In the days following the natural disaster, DOs, residents and medical students and alumni of WVSOM volunteered their expertise in local emergency rooms, provided tetanus shots for area residents, cleared debris from damaged homes, and even performed osteopathic manipulative treatment on members of the West Virginia National Guard, who are leading relief efforts. WVSOM assistant professor C. Bridgett Morrison, DO, and Ryan Grant, OMS II, told The DO about their disaster relief work and how it relates to the core values of osteopathic medicine.
The disaster has affected the area’s residents deeply, says Dr. Morrison, who’s a native of Greenbrier County. “Everyone knows somebody who’s lost someone,” she says. “Quite a few faculty members at WVSOM have been affected in some way by the flood.”
As the floodwaters crested, Dr. Morrison and a group of her medical residents navigated washed-out roads to reach White Sulphur Springs, where they’d heard many patients needed emergency care. Throughout the weekend, the residents provided extra support in the ER, evaluating and suturing wounds and resuscitating a patient who’d suffered a cardiac arrest. Dr. Morrison has also organized donations of tetanus shots and is helping conduct door-to-door wellness checks with members of the National Guard.
‘You don’t think twice’
Second-year student Grant is organizing volunteer outreach among WVSOM students, who are working with statewide group Volunteer West Virginia to help out in hard-hit communities such as White Sulphur Springs, Rainelle and Caldwell. “We’re clearing out flood-damaged homes and buildings by shoveling out mud, tearing out drywall and flooring and removing large appliances,” Grant explains.

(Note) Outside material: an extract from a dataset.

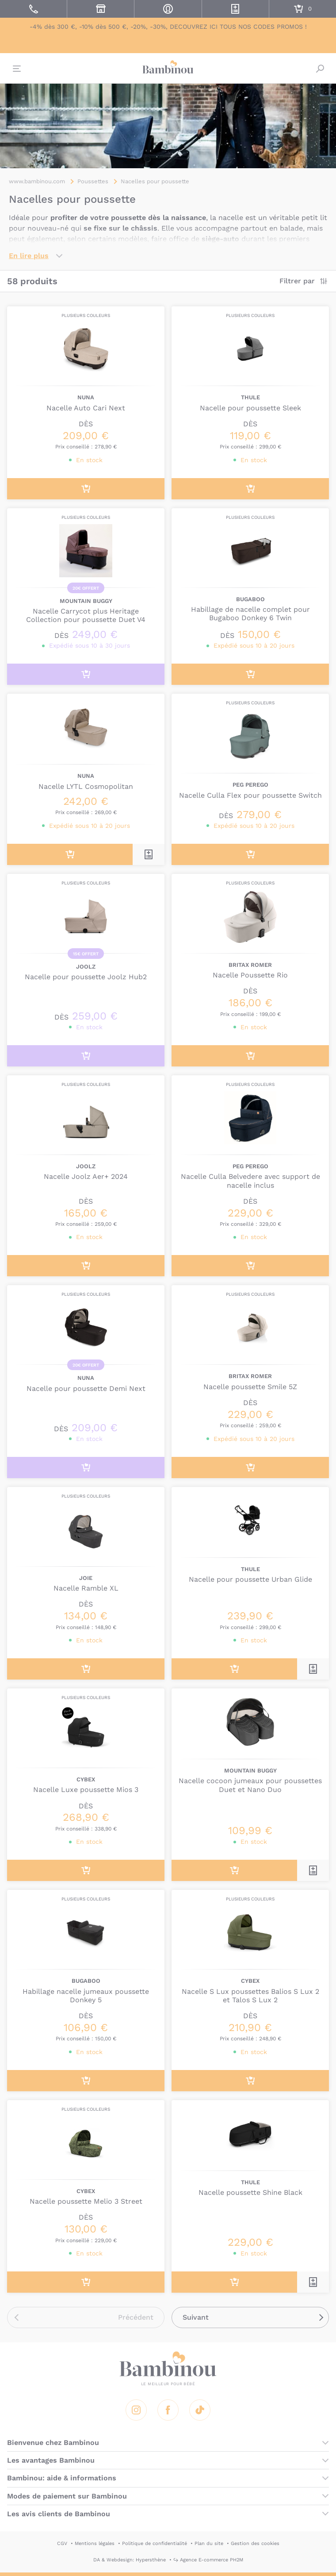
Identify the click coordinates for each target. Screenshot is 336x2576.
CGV (62, 2543)
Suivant (196, 2317)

As a future DO, the decision to get involved in disaster relief was an easy one, Grant says. “In these hard-hit communities, residents’ quality of life right now is terrible—it’s really a tragic situation,” he says. “When something like this happens, you don’t think twice about trying to help as much as you can.”
Mind, body, spirit
The osteopathic emphasis on treating mind, body and spirit is especially relevant to disaster relief, Dr. Morrison notes. Now that the initial shock of the flood is over, she says, Greenbrier County residents are working to rebuild and regain a sense of normalcy. But moving forward is sometimes difficult in the aftermath of so much trauma.
“It’s heartbreaking hearing first responders’ stories of being in boats and rescuing homeowners from their rooftops,” Dr. Morrison says. “These are among the greatest acts of heroism I can think of, but it’s going to be very important to make sure people here have access to mental health care as well as primary care services moving forward.”